• **PROBLEM REQUIREMENTS**: Below are records; how many of their lines contain "circuits"? Give the number and no other words.

Saved entries:
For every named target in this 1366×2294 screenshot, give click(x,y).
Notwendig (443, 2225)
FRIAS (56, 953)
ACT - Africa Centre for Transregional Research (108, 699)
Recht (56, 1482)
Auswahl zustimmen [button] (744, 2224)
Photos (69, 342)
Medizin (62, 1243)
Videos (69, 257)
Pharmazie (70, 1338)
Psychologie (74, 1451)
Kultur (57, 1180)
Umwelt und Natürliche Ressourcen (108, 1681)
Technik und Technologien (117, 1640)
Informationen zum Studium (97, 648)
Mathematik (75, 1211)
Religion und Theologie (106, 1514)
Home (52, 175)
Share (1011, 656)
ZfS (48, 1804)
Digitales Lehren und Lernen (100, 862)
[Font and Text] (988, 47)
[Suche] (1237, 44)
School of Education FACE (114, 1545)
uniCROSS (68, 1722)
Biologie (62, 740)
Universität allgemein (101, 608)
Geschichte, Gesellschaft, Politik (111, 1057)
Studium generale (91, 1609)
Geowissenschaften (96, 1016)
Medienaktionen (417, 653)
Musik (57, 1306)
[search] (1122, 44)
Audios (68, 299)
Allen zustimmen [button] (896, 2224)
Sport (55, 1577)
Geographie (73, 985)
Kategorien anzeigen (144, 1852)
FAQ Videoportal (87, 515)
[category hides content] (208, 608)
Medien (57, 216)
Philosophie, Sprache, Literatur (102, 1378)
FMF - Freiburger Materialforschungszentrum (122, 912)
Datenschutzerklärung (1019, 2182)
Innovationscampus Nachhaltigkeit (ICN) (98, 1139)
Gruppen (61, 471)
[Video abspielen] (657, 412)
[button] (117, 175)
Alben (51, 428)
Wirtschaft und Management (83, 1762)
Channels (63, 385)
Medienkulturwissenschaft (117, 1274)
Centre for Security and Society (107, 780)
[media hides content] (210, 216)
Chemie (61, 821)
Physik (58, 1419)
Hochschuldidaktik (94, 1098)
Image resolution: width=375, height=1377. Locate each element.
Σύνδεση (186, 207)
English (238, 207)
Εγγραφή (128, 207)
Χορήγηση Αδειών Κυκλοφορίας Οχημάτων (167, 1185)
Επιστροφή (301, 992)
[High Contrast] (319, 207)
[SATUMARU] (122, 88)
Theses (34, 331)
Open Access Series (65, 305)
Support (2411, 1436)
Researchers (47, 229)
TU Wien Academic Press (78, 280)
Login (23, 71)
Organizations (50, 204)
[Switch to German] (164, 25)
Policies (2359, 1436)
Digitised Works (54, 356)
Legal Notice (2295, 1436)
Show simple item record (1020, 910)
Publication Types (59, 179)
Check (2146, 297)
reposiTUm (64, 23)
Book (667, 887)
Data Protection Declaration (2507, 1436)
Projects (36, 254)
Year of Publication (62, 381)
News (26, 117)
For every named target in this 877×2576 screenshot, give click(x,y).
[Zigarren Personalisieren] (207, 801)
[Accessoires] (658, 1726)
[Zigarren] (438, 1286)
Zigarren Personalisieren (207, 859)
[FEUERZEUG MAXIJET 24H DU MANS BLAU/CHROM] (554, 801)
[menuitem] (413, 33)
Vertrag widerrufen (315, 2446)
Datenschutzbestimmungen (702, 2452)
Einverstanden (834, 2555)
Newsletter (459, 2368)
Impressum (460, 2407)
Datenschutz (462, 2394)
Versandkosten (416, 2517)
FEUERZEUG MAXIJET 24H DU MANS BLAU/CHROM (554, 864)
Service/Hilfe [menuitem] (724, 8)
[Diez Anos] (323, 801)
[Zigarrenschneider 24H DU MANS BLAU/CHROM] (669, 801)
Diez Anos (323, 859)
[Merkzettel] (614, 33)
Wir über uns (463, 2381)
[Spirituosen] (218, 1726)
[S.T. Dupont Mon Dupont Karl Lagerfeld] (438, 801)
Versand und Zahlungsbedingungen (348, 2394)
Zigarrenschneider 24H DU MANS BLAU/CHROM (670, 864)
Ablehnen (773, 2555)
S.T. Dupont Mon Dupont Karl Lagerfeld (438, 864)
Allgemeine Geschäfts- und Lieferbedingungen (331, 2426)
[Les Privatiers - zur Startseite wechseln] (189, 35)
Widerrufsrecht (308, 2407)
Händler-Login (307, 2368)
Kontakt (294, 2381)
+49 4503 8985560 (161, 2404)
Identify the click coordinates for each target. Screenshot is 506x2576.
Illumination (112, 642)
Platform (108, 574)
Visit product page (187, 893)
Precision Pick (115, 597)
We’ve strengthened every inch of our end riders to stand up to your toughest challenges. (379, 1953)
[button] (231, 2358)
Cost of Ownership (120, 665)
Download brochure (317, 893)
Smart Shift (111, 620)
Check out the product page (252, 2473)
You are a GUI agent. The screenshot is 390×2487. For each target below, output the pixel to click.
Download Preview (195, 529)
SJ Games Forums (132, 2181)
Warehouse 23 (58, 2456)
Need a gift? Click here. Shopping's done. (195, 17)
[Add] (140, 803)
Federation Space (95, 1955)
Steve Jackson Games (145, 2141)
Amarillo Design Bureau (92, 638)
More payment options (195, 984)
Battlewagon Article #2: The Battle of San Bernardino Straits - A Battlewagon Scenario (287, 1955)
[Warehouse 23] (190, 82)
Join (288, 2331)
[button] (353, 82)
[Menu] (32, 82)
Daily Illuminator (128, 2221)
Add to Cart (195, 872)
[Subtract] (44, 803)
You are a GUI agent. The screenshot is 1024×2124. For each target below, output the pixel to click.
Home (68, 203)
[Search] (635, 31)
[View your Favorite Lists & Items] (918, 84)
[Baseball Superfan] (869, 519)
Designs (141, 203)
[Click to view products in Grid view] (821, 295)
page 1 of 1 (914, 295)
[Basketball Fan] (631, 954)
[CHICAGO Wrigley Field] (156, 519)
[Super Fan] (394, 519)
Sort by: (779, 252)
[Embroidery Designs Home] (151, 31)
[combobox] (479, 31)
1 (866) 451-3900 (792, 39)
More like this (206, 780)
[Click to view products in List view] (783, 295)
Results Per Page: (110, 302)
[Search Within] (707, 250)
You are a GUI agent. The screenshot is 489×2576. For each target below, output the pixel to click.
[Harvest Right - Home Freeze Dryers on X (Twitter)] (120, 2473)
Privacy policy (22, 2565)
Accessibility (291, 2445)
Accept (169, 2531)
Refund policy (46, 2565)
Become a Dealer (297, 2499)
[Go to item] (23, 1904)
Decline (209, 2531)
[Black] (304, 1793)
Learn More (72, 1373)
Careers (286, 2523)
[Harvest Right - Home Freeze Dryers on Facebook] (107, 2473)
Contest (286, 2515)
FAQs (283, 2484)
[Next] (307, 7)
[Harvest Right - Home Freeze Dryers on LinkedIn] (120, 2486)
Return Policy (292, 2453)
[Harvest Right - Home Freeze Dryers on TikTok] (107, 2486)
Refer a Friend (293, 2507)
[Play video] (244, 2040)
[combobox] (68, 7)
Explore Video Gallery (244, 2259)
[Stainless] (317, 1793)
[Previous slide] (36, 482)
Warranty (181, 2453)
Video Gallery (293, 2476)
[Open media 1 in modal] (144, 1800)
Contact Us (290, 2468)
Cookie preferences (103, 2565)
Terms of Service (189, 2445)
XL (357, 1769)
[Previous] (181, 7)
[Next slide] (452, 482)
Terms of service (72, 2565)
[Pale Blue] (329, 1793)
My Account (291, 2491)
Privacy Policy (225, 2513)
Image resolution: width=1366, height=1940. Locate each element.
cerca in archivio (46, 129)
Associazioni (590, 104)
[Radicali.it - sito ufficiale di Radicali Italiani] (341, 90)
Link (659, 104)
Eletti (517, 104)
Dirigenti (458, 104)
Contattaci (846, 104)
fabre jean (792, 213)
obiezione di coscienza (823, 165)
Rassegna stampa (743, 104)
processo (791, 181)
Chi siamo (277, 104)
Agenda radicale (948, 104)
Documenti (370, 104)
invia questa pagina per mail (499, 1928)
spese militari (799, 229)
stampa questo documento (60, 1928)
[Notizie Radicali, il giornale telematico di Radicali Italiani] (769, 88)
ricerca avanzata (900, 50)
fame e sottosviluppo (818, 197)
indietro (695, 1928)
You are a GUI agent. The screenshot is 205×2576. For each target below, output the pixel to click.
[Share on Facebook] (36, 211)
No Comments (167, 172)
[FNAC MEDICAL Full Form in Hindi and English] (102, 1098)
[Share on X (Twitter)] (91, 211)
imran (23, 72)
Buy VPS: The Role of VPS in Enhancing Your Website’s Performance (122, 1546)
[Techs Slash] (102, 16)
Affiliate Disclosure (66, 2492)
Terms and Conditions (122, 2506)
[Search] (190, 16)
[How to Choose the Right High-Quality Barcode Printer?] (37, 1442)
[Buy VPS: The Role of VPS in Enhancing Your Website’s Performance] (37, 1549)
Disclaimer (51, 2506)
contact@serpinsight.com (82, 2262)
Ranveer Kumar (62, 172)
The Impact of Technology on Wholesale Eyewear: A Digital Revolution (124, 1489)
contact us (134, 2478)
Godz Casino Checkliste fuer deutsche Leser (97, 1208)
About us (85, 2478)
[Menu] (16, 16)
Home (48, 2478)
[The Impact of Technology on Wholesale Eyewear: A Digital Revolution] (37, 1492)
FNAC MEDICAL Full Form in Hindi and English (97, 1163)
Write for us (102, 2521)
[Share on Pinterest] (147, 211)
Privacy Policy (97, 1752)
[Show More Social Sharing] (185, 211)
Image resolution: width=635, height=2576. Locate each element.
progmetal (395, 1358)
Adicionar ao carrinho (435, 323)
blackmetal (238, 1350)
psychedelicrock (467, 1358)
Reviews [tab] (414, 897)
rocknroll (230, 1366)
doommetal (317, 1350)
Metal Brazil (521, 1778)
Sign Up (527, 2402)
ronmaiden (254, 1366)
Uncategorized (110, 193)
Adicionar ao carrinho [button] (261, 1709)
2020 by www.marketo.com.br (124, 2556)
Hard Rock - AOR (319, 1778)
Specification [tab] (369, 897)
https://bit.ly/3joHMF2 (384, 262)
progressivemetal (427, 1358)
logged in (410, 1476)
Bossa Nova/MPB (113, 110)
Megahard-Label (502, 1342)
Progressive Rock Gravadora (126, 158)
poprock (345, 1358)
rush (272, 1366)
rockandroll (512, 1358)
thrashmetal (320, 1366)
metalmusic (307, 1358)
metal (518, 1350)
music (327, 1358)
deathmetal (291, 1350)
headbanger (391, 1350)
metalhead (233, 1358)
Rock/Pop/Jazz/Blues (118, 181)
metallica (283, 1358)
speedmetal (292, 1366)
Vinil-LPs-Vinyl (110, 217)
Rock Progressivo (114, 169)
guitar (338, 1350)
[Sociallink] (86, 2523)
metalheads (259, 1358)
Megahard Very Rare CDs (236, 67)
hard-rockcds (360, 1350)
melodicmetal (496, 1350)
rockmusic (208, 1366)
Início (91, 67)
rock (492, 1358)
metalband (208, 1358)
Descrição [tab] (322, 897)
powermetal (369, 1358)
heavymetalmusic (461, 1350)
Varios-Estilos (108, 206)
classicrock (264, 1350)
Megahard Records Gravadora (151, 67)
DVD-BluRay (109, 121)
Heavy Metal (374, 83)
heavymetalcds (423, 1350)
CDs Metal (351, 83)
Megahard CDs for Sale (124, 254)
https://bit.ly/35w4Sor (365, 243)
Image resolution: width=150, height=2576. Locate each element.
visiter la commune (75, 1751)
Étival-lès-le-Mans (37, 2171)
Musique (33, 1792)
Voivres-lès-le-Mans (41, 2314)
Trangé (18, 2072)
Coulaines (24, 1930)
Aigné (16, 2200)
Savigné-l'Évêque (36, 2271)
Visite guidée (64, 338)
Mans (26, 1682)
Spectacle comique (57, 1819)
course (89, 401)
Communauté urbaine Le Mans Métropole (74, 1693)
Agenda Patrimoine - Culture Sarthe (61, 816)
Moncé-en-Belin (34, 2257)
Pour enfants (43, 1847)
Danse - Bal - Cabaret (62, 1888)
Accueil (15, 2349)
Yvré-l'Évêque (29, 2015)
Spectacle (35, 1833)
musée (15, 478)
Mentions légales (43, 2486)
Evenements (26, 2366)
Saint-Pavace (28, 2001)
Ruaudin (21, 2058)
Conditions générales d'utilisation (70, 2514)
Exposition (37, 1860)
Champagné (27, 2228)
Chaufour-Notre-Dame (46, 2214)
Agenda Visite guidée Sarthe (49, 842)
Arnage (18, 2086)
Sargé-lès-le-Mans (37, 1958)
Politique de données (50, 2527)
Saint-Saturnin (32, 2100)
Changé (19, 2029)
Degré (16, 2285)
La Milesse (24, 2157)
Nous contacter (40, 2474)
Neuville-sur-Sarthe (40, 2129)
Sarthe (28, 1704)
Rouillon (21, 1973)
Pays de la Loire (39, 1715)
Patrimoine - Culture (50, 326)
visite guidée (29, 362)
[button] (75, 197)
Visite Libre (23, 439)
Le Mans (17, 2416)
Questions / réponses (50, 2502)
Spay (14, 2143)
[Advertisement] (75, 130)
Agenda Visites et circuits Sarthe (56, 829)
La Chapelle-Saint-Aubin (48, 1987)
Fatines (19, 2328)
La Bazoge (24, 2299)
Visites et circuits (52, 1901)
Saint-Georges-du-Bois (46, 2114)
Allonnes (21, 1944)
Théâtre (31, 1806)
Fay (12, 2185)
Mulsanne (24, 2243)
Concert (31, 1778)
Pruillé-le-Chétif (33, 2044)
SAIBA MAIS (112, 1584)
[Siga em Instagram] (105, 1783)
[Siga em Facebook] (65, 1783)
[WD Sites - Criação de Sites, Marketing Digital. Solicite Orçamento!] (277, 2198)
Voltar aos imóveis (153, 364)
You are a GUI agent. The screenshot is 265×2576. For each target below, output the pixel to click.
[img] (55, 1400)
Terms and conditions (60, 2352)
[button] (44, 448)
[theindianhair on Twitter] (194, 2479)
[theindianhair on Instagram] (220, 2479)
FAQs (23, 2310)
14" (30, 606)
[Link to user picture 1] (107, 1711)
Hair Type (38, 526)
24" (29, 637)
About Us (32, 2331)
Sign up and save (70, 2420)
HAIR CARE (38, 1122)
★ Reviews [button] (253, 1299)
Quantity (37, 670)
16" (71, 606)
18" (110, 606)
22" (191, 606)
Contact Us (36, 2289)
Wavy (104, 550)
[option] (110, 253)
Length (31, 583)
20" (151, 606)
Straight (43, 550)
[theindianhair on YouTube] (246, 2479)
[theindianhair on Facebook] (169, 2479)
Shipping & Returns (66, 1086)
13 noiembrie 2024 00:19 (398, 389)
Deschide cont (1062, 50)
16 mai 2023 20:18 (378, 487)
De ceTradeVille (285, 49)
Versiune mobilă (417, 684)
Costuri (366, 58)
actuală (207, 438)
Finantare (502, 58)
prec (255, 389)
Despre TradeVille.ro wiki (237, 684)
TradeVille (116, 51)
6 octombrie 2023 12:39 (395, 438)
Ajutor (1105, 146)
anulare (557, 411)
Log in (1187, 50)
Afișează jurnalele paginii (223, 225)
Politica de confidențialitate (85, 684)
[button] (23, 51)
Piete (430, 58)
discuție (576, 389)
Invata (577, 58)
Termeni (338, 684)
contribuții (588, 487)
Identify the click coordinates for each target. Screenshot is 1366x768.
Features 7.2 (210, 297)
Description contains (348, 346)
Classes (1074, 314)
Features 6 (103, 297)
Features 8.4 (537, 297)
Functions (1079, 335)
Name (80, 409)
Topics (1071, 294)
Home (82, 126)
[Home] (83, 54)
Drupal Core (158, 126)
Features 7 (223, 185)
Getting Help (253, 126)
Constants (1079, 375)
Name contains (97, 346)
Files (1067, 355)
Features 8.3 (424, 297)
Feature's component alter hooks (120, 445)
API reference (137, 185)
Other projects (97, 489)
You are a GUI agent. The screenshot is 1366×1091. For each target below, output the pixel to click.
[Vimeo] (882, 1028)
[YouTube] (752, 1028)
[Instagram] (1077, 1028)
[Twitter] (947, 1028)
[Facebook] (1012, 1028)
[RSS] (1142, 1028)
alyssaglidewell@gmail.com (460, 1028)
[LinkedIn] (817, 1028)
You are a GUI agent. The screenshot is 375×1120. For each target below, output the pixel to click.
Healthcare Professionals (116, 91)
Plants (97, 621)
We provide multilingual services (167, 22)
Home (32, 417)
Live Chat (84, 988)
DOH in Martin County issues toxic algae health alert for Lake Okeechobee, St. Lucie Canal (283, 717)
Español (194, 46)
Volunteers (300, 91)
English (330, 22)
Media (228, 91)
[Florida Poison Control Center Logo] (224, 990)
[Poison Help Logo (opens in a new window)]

• **ANSWER SPACE**: 2